采用终浓度为0.03～0.05U/μL的Klenow酶和终浓度为0.01～0.02mM的dNTP，对所述片段化DNA进行生物素末端标记和补平，得到标记补平产物，其中，所述dNTP包括dCTP、dGTP、d/TTP和dATP四种，其中一种带有生物素标记；

采用终浓度为3～4U/μL的T4 DNA连接酶对所述标记补平产物进行末端连接，得到所述连接复合物。

5.根据权利要求2所述的构建方法，其特征在于，对所述连接复合物进行解交联，得到解交联片段包括：

采用解交联体系对所述连接复合物进行解交联，得到解交联片段；

所述解交联体系包括终浓度为2～3mg/mL蛋白酶K、终浓度为0.3～0.7％的SDS及终浓度为0.9～1.1mM的EDTA。

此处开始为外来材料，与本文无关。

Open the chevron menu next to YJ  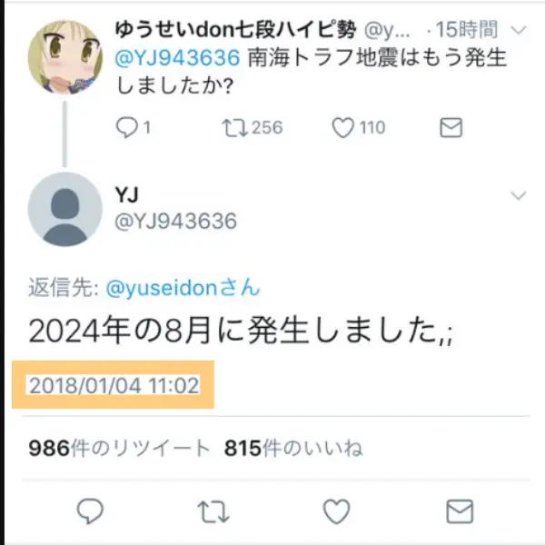tap(519, 195)
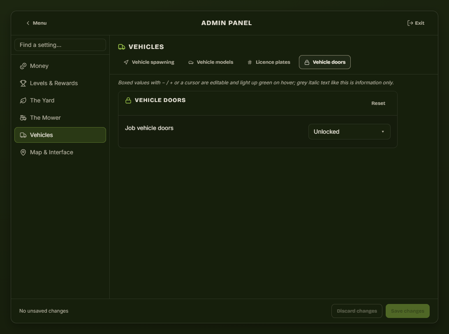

6.根据权利要求5所述的构建方法，其特征在于，在采用所述解交联体系对所述连接复合物进行解交联之后，以及得到所述解交联片段之前，所述构建方法还包括：

向解交联后的产物中加入终浓度为0.48～0.53M的NaCl，然后置于60～70℃下孵育80～100min促进解交联反应，得到促解交联产物；

将所述促解交联产物置于20～30℃下放置3～6min，然后置于4800～5200rpm下离心5～7min，得到上清液；

采用磁珠对所述上清液进行纯化回收，得到所述解交联片段。

7.根据权利要求6所述的构建方法，其特征在于，采用0.75～0.85倍AMPure XP磁珠对所述上清液进行纯化回收，得到所述解交联片段。